Usually just being friendly doesn’t work for first timers. Even the politest activists tend to get results only because there is a chance they may turn nasty -- they have previous, after all. But KKR is big enough and looks enough like a prospective buyer of D&B to make it compelling.

The paradox of friendly activism only works so long as richer, friendlier competitors don’t show up. Now they have and there is reason to think they’ll stay.

The buyout industry has struggled to find investments for the vast amounts of capital it has attracted since the financial crisis (the $1.5 trillion of trapped dry powder sitting in private equity funds is an all-time record). As such, it has tended to run hard at strategies where it can eke out a good return, whether that’s buying warehouses, selling insurance, or learning from management teams. If TPG and KKR start winning on the activists’ turf, others will be tempted to follow.

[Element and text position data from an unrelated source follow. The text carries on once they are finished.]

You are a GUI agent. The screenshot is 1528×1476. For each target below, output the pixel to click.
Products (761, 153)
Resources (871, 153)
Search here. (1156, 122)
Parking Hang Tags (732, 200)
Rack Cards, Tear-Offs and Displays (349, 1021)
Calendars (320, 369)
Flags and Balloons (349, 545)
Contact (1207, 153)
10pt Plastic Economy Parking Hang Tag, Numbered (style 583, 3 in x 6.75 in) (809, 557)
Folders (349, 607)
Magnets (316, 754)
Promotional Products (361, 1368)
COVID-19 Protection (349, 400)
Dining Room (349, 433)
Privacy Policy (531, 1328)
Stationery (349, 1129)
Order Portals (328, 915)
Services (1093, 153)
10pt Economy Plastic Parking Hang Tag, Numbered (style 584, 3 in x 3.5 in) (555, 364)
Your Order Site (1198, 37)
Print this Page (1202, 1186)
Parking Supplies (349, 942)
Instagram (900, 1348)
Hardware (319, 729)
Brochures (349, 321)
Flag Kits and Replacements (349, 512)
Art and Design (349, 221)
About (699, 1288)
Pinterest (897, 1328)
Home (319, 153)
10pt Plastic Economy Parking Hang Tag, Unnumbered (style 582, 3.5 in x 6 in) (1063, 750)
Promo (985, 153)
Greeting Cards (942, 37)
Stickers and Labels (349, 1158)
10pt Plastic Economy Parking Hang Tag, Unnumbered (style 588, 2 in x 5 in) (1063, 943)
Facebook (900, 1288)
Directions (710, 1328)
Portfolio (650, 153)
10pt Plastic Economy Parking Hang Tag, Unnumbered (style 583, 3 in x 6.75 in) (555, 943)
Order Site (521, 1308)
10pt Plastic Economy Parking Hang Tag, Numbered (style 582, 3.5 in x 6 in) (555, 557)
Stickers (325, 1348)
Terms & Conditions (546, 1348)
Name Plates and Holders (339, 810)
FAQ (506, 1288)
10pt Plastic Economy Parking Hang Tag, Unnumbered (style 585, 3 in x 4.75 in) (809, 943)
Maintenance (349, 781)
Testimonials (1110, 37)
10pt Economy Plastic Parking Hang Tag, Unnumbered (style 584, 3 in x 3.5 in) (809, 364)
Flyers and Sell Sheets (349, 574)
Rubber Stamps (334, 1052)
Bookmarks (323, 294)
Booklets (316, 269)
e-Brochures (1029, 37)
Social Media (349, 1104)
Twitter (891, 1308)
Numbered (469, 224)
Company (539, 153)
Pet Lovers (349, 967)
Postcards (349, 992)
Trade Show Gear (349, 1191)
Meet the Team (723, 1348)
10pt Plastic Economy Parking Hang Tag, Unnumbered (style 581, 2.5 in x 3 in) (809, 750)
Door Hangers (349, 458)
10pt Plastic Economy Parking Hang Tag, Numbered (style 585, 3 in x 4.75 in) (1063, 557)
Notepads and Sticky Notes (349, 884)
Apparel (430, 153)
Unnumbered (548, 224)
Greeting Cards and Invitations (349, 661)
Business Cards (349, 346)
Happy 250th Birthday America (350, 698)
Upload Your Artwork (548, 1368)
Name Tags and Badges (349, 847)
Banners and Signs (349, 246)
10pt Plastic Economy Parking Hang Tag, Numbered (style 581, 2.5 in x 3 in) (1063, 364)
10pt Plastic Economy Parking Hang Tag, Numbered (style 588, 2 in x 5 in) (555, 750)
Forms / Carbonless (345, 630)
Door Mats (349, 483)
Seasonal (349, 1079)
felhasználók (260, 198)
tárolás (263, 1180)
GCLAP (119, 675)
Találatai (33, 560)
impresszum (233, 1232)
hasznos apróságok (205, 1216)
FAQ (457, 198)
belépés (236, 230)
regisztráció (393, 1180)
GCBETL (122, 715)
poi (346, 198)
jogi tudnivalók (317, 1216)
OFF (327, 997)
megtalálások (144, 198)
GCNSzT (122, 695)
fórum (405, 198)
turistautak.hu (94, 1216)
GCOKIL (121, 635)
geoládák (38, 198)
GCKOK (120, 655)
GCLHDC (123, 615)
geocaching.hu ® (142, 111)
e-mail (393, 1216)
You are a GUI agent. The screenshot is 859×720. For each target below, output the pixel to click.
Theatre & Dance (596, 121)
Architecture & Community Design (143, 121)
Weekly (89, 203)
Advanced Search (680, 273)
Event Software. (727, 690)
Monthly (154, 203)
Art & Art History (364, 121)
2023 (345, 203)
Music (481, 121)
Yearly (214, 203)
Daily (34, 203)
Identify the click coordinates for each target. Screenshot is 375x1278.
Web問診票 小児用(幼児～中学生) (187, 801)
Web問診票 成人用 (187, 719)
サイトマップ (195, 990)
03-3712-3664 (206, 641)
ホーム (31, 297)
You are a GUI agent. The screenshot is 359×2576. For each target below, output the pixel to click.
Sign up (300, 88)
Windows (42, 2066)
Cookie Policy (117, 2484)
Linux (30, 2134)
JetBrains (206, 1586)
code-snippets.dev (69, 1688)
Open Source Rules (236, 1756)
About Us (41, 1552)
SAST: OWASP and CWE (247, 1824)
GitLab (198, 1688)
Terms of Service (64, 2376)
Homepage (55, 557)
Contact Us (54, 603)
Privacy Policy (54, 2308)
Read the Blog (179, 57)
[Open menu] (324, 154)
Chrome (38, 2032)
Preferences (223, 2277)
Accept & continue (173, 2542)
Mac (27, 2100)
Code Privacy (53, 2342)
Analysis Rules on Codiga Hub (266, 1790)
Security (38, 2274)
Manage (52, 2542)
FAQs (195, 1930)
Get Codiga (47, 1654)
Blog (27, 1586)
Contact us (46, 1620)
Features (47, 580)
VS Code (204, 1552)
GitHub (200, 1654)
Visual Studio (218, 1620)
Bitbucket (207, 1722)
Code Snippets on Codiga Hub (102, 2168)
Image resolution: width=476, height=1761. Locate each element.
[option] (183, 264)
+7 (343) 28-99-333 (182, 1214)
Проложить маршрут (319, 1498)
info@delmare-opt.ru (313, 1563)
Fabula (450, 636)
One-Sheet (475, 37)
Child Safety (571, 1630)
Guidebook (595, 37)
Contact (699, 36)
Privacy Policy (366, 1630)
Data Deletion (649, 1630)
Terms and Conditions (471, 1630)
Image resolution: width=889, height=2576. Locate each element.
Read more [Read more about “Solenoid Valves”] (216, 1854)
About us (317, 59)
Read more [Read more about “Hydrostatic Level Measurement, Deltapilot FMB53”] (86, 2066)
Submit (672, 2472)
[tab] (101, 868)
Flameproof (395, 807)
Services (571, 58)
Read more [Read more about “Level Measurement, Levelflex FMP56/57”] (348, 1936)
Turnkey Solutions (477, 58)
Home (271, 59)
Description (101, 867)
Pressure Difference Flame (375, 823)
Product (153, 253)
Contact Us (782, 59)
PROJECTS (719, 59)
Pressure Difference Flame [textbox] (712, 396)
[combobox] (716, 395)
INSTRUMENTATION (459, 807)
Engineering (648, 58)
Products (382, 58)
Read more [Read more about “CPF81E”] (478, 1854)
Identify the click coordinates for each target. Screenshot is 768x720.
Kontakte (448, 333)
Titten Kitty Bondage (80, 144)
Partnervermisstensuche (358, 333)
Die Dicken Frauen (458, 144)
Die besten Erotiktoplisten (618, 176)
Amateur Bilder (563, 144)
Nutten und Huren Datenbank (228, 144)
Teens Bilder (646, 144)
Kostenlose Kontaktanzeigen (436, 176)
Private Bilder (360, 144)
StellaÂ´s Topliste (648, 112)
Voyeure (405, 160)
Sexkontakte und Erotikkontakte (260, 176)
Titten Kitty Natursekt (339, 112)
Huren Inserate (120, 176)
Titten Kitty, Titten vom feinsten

None of this should matter to the more riotous activists -- those like Carl Icahn -- who have rejected the vogue for pleasantry as being either less lucrative or less fun, or both. Rather, their reformist peers could be pushed to start fighting again or risk losing their differentiation.

In this scenario, private equity emerges into the interesting role of least worst engaged investor. For a board member, KKR filing a 13D may get you, ultimately, to exactly the same place as Icahn would (unemployed) but it won’t cause you ego death.

The private equity kings of the 1980s started out as brilliant bruisers who ended up deciding they could make a lot more money being nice. They may be about to deny their disruptive heirs the same opportunity.